I Don’t Mind “Cancel”

A few things are popular in online-math-education-land. One is trying to be precise with the mathematical language we use. I often advocate for these ideas. When my students say “FOIL” or “cross-multiply” or “add a zero when you multiply by ten” or “keep-change-change” I’m likely to go off on a micro-tirade. That language is ambiguous in cases, doesn’t support understanding, and doesn’t generalize well.

But recently I’ve noticed how often I try to use something instead of saying “cancel.” “Divide to make one” or “subtract to make zero” are fine, but I find them a little obtuse and distracting in the moment. I mean, they’re correct, but they’re also not language students are familiar with. It can be distracting not to use a simple word students recognize when I’m trying to make a broader point about integration or sums of series. I often try to use more precise language, but at times it seems simpler just to say “cancel.”

Thinking more about “cancel,” it actually has a fairly precise meaning. I use it most often in two cases: when two terms divide to make one, or subtract to make zero. I don’t think it’s crazy for one word to mean two things. That happens all the time in math. And those are actually two instances of one mathematical idea: using inverse operations to make the identity. In this case, either the multiplicative identity or the additive identity. From that perspective, “cancel” generalizes well to the case of squaring a square root or exponentiating a logarithm. And I don’t think it’s a bad thing to have a general word to refer to that collective idea.

Tina Cardone’s book Nix the Tricks has a great epigraph:

“I would say, then, that it is not reasonable to even mention this technique.
If it is so limited in its usefulness, why grant it the privilege of a name and
some memory space? Cluttering heads with specialized techniques that mask
the important general principle at hand does the students no good, in fact it
may harm them. Remember the Hippocratic oath – First, do no harm.”
– Jim Doherty

The thing is, “cancel” is a technique with broad application that is popular among students and teachers. If I taught Algebra I, I might think differently. But in Algebra II, Precalculus and Calculus, I don’t think I’m doing harm by using the word cancel, and helping students to use it consistently. Students typically come in with both accurate and inaccurate ideas of what it means to cancel. Rather than expunge the idea and try to plant several new ones in its place, why not embrace the useful and build on it a robust understanding of what mathematicians mean when they say cancel?

5 thoughts on “I Don’t Mind “Cancel”

  1. goldenoj

    The danger to me is that cancel somehow infers that because two things are the same, we can make them both disappear.
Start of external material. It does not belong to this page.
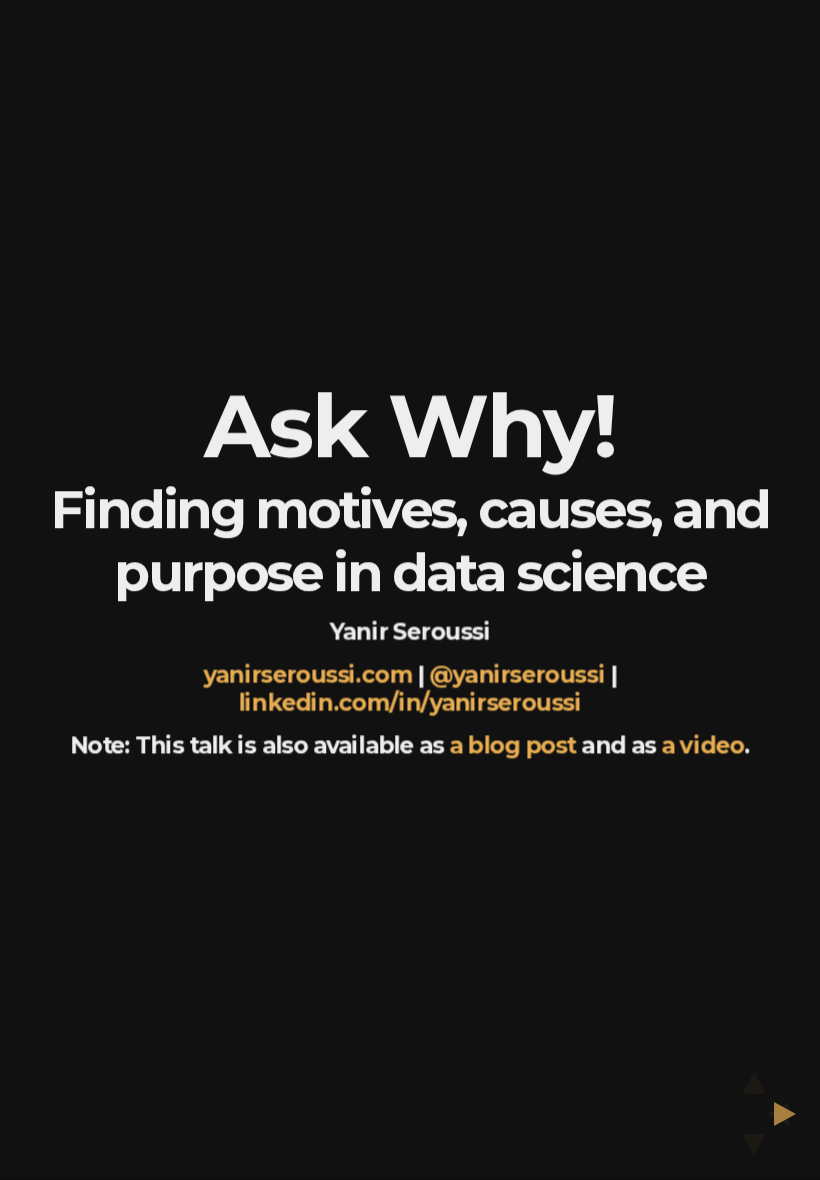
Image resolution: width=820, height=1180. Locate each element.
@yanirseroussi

It hides, in the multiplication case, the factor structure that’s crucial to understanding those expressions. (x+2)/(x+3)=2/3 is two slash marks away.

    That said, I trust you and believe you know your students and what their understanding is. You’re intentionally making a choice based on that, which is the height of teaching.

    1. dkane47 Post author

      I definitely hear you on this. But if I use the language “divide to 1” isn’t there a chance students interpret that as meaning (x+2)/(x+3)=(1+2)/(1+3) ?

      Thought-provoking though. Reminds me that no matter how precise the language I use, I need to take time to unpack exactly what the language means and why it makes sense. Those moments diving deep into the why seem really important, probably more important than everyday language when we’re using one tool in service of a broader problem.

  2. GW

    I’m all about the “Nix the Tricks” philosophy myself. Whenever possible, I try to make sure my students understand why we do what we do in math. But can we go overboard with it? Possibly.

    I agree with your take on the fact that there is nothing wrong with saying “cancel” as long as the students understand the concept. When we cancel, like you said, we are applying an inverse identify of multiplication or addition. This is also the same concept of “undoing” something. If I multiply by a number, then divide by that same number, the net effect on the value of the expression has become zero (i.e. unchanged). If a business person lost their company $1,000 on one deal, but earned their company $1,000 on a different deal, one might say that their two deals “cancelled each other out” in term of net profit so that the aggregate resulting profit was zero. Apply the same principle to one’s carbon footprint. How does one become carbon neutral? Most likely, they will have actions that contribute carbon dioxide to the environment. But they will also take actions that remove carbon dioxide which in effect cancels out the contributions, making that individual or company carbon neutral. This concept that two actions that are equal in magnitude but opposing in direction (adding/subtracting, multiplying/dividing, etc.) are fairly common and mostly intuitive to students, particularly at the high school level. I don’t see the use of the word “cancel” as short-circuiting their understanding of mathematical process.

    A follow-up question for you. What do you say instead of FOIL when students are multiplying two binomials together?


    1. dkane47 Post author

      One way of framing tricks that I like is “rules that expire.” Taught well, cancel doesn’t expire and generalizes to lots of future situations. I don’t mean that we should exclusively use the word cancel, just that avoiding it in favor of clumsy language like “divide to make one” is often unnecessary if I’ve done a good job unpacking that rule elsewhere. I say distribute for binomials – it reflects multiplying a binomial by a monomial, and generalizes to multiplying polynomials with more terms. Happily, it isn’t much longer to say either. I try to reinforce this by using the box method and connecting to broader ideas of multiplication sot hat multiplying binomials doesn’t seem like an isolated skill, but connects to other areas of distribution, past and future.